— start of Document text —

# Romanos the Melodist



## Wyrdskein (Dec 25, 2014)

I wonder if anyone can help?

I have been trying to find recordings of music written by Romanos the Melodist.

Although there are some Byzantine music CDs, they are not all by this composer.

Does anyone know if his compositions have been recorded and collected?

Thanks.


----------



## joen_cph (Jan 17, 2010)

The Discogs website mentions this, but it´s a fragmentary information site so far
http://www.discogs.com/artist/2842410-Romanos-the-Melodist
http://www.cduniverse.com/productinfo.asp?pid=7857862&style=music

More interesting, googling with Latin spelling ("Romanus") will result at least in this:
http://www.amazon.co.uk/Akathistos-Annunciation-Mother-Romanus-Melodist/dp/B004GED1DY
MP3 samples http://www.amazon.co.uk/s/ref=ntt_s...in Wroclaw&index=digital-music&search-type=ss

But double-check information, since I am no expert.

— end of Document text —
— start of Material shown —

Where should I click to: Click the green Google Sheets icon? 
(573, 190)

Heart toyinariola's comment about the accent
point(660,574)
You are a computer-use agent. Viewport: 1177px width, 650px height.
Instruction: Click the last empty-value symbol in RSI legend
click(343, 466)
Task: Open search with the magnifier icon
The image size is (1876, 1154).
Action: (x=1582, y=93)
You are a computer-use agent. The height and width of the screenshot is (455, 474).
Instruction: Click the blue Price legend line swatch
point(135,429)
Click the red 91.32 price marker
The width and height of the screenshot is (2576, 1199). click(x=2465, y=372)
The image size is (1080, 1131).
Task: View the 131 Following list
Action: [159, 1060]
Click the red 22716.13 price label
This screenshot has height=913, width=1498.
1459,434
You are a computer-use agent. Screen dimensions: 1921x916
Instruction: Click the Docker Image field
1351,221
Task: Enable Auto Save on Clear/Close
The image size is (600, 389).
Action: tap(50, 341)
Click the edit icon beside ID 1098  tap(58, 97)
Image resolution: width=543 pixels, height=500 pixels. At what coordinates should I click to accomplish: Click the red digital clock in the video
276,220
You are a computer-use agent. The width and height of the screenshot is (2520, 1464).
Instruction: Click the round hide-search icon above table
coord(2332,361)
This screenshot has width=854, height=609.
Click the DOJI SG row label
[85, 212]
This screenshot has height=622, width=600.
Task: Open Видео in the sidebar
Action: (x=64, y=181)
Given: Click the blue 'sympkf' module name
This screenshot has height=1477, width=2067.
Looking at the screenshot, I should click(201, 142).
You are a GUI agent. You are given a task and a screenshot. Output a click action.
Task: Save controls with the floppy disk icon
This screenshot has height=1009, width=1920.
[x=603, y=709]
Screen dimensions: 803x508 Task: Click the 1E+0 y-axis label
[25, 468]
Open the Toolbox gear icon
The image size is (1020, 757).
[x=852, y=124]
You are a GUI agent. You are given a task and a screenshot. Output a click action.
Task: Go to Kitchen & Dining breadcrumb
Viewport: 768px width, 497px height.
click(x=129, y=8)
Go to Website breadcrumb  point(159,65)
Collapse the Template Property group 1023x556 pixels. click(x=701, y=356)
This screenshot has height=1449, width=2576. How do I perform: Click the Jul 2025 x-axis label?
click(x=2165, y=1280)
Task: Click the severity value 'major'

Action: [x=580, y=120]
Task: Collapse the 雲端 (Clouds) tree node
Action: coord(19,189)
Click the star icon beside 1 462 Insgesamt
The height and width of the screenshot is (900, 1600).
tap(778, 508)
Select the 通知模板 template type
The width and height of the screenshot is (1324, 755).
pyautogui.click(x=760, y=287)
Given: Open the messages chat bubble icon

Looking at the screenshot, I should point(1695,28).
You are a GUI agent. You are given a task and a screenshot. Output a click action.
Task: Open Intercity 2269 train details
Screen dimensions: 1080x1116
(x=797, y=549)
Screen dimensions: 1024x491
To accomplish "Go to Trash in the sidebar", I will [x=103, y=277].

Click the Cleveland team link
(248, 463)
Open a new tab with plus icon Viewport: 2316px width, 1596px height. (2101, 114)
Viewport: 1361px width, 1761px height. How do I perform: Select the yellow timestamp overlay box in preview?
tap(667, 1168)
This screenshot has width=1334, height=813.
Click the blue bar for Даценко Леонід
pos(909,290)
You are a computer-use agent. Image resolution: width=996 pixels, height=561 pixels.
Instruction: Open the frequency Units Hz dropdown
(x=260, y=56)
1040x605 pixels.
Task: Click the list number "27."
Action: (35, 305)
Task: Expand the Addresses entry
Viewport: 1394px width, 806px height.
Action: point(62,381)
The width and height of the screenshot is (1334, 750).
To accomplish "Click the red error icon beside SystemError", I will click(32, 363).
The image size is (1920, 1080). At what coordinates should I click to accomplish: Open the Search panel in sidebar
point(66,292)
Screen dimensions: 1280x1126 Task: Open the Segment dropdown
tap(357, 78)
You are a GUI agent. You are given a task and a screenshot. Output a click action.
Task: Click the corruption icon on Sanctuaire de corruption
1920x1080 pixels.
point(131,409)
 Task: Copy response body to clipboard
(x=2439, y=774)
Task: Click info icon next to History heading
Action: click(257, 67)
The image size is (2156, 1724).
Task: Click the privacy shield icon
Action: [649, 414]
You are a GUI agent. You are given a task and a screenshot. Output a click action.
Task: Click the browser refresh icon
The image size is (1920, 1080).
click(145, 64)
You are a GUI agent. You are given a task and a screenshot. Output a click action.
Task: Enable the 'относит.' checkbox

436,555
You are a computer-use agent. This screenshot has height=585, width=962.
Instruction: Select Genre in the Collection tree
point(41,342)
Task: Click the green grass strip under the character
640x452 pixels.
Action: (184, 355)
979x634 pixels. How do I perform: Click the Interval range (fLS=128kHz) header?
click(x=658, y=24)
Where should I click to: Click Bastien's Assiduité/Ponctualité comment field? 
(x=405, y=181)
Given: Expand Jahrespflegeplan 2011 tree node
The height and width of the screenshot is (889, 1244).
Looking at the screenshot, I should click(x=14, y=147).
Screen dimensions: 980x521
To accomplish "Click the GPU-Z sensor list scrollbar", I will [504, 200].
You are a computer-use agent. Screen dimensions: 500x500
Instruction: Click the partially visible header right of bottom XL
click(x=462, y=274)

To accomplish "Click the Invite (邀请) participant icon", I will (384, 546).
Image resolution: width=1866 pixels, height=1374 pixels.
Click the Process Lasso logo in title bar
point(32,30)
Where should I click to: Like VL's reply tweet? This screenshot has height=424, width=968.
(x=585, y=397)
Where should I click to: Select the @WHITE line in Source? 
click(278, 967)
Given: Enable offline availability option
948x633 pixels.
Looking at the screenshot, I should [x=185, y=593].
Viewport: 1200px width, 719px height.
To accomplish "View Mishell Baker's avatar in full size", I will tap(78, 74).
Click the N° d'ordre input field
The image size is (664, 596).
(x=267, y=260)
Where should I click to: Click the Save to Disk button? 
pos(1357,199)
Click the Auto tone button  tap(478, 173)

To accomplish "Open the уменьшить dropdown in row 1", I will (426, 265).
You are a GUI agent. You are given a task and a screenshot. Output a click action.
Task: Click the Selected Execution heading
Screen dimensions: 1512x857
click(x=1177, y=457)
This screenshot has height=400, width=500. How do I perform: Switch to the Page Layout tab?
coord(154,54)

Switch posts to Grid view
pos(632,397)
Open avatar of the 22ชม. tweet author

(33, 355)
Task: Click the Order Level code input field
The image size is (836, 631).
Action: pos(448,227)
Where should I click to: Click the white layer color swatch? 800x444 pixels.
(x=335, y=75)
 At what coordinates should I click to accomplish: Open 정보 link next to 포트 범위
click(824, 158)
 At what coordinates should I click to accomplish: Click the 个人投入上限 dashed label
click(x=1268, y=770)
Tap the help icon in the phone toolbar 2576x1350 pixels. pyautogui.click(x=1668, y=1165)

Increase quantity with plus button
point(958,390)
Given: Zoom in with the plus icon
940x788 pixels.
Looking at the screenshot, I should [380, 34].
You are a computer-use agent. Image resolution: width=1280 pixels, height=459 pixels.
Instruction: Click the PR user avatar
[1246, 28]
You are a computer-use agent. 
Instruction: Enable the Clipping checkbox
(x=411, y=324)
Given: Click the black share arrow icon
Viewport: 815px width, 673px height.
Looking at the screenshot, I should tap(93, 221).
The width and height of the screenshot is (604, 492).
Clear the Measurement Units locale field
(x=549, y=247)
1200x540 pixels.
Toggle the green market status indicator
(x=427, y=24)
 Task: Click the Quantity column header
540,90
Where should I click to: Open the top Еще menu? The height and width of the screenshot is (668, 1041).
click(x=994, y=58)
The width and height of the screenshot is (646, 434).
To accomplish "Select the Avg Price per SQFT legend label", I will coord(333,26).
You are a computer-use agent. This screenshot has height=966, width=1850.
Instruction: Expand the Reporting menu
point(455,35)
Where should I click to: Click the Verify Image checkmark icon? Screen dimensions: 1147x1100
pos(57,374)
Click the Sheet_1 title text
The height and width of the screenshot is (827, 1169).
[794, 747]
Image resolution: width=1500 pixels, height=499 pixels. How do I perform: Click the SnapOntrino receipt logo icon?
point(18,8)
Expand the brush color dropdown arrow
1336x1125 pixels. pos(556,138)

— end of Material shown —

▸ Directive: Write what comes next in the forum thread about recordings of music by Romanos the Melodist, beginning after its final post.

▸ Exercise result:
If you translate into Russian and Greek, say via Google translate, you might find and explore more potential material, via Googling, like for instance a local 10CD box from Mount Athos, etc. 
(http://www.ebay.com/itm/BYZANTINE-C...?pt=UK_CDsDVDs_CDs_CDs_GL&hash=item3f31b9aff2)

Beautiful music, by the way .


----------



## Wyrdskein (Dec 25, 2014)

Thanks. Much appreciated. I will explore those links. 

It is indeed, beautiful music.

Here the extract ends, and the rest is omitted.